Japanese exporters are creating a niche for themselves in international export markets by focusing on the growth and development of the local Japanese market. The strategy adopted by Japanese exporters is two-pronged: to build long-term relationships with their clients, and to focus on developing new export markets. In the past few years, Japan has diversified into exporting various types of goods, mainly agricultural products, machinery and vehicles, chemicals, petroleum, and several high-tech goods. Most recently, however, Japan has focused its efforts on establishing itself as a global leader in exports of automobiles and other automobiles – currently the largest exported product category in Japan. Automobile companies from China and India are vying for the Japanese automobile export market, and there is a fierce battle going on for the share of this huge but still relatively untapped market.
One way that Japanese exporters have leveraged the country’s labour force is by utilising overseas outsourcing as a tool for boosting competitiveness. Overseas labour force – both skilled and non-skilled – is another important factor in Japan’s economy, and companies are looking at all possible ways to attract these labour forces to their countries of origin. A major part of this strategy is the establishment of labour-intensive co-operatives and partnerships vietproud. Many Japanese car manufacturers have established joint ventures with foreign automobile companies to manufacture cars in Japan and then export them around the world. Some have also formed investment cooperatives to outsource some of their more labour-intensive manufacturing processes to low-cost labour nations like Malaysia and China.
Another aspect of the Japanese strategy to maximise the use of their labour is through the establishment of direct export offices in strategic destinations around the world. Japan has many free trade agreements with many of its neighbours, making it easy to send supplies and raw materials across the country’s borders. Some of these agreements, however, allow restrictions on the kind of labour that may be used. Japanese exporters are therefore particularly careful about the kind of labour that they bring in and the kind of labour that they keep on returning. They are particularly wary about employing Chinese or other labour in the manual labour areas that do most of the world’s labour-intensive production. These areas are a real problem because although China may produce goods as cheaply as Chinese workers, there is no question that they do not provide jobs of a quality comparable to those in Japan or the US.

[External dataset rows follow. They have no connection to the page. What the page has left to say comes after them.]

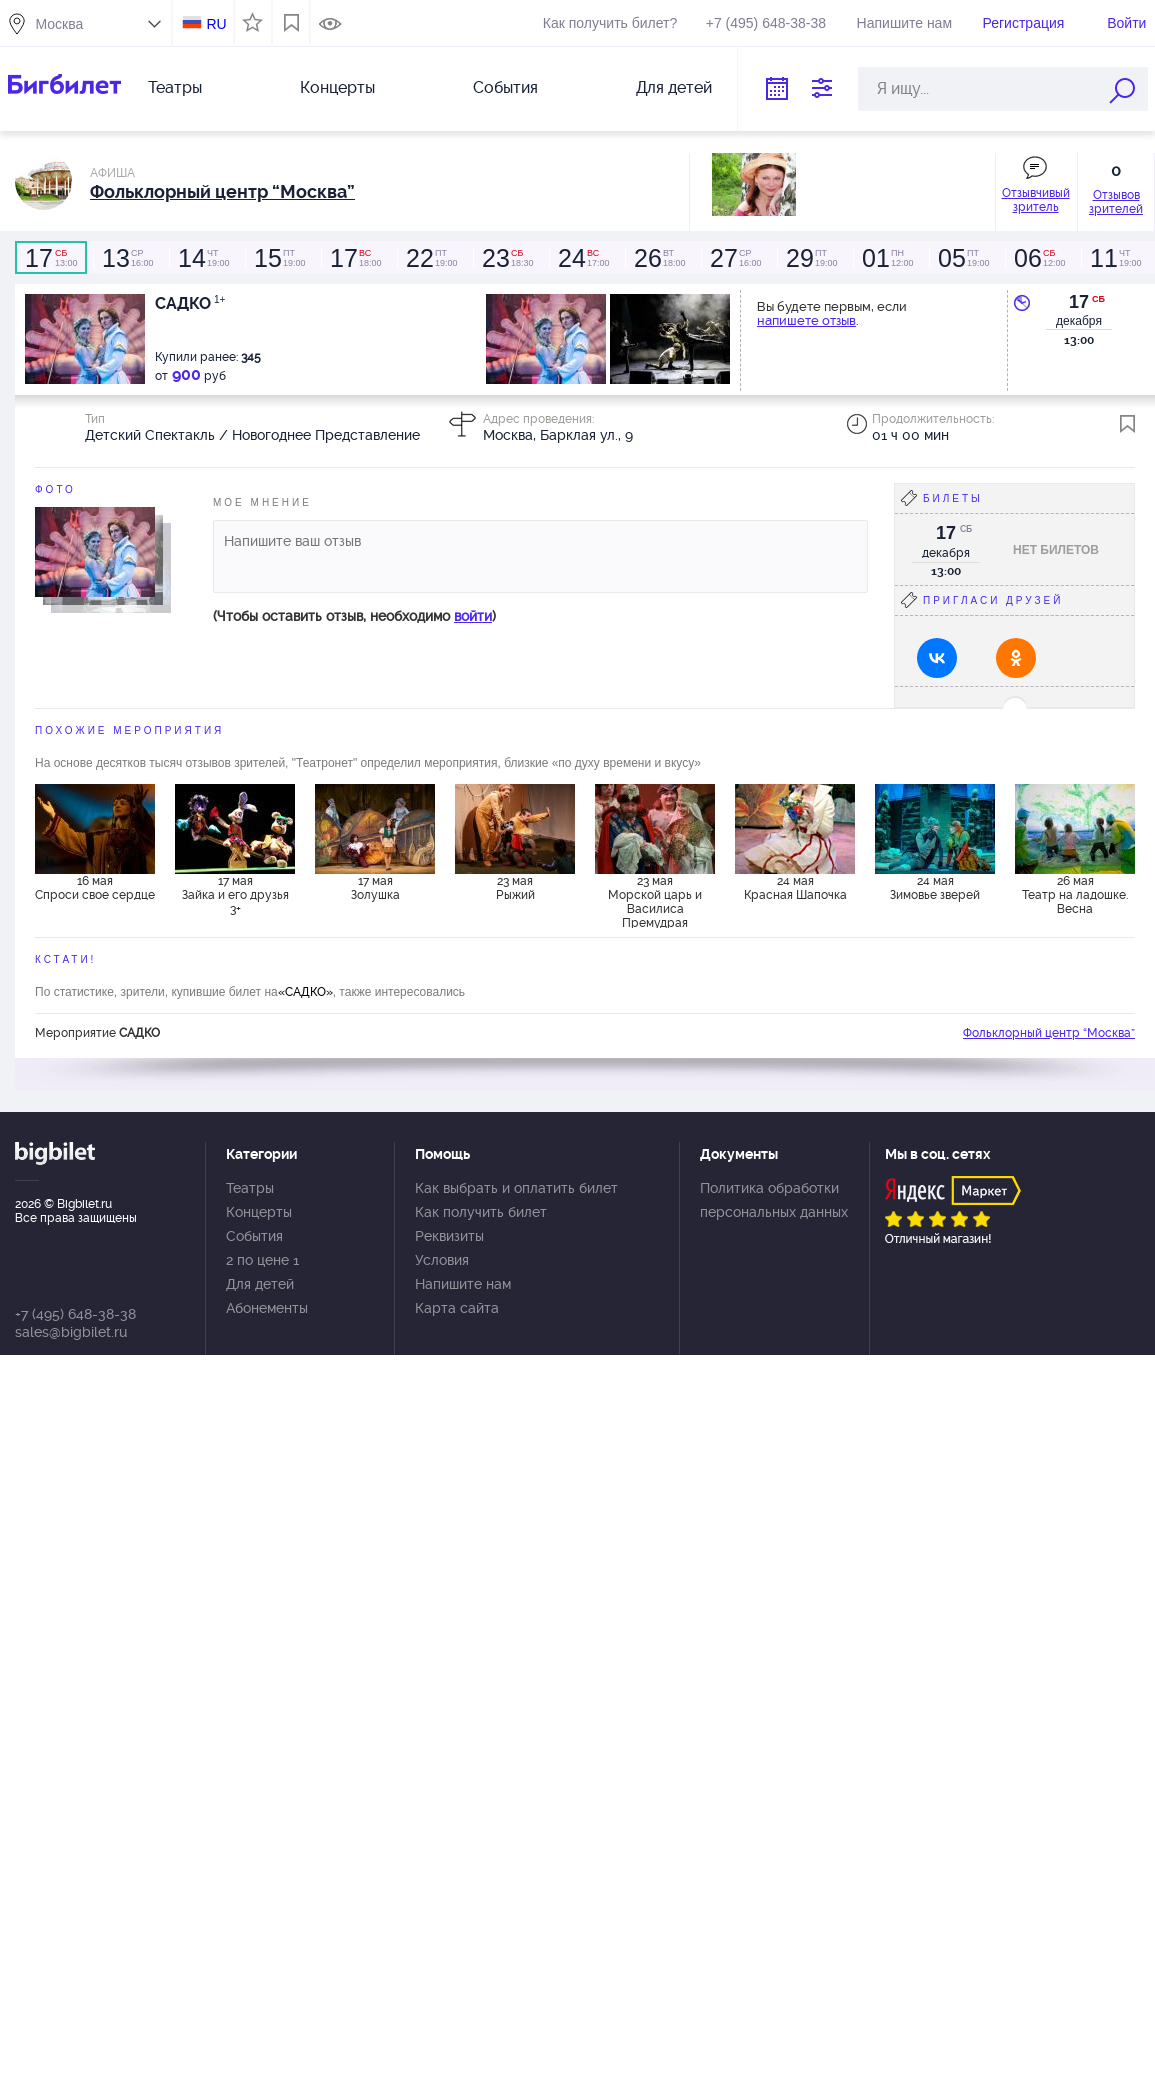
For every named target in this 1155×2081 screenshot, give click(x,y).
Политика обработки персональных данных (774, 1200)
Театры (175, 87)
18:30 (507, 258)
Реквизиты (449, 1236)
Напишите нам (904, 23)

The problem is that China does not usually supply goods of a high enough standard to justify reaping significant profits from their labour. Moreover, even when they do bring in enough labour to make a difference to Japanese export earnings, it is often lower than the kind of wages and conditions that can be found in Japan or Europe. As a result, many Japanese exporters find that it is necessary to supplement the income that they get from bringing in cheap labour with a lot of foresight and skill when it comes to the ways in which they use this labour. This skill is particularly important when it comes to the way that they organise the whole process of warehousing and shipping their goods overseas.
For many Japanese exporters, the way in which they have developed a logistics network that has all been designed to make their business more efficient is one of the major reasons why they are able to offer goods of such good price as well as at a relatively low cost. It is also a reason why these exporters can command a very attractive price for these commodities, because many of them simply do not need to maintain factories of any size. The fact that labour costs in China are much lower than in Japan means that many of the costs that companies in Japan have to bear are shifted abroad. This means that the Japanese end up with goods that have been made at a much lower cost and that have been shipped in a better shape than those that would be sold in China.
The way in which Japanese exporters have learned to maximise the efficiency of their supply chain is by learning from the mistakes of others. They have learnt early on that it is always better to overpay for good quality than to underpay for mediocre results. In other words, they have learned that if they cannot beat the prices that are charged by the major global brands then they might as well try to make their mark in the industry on the cheap as possible. This has led them to develop contacts with other countries where cheap but high quality goods can be found, in order to find out how they can make the same savings in manufacturing and shipping by using local labour. Some of the goods that have been successfully exported from Japan to other parts of the world include machinery, vehicles and medical devices.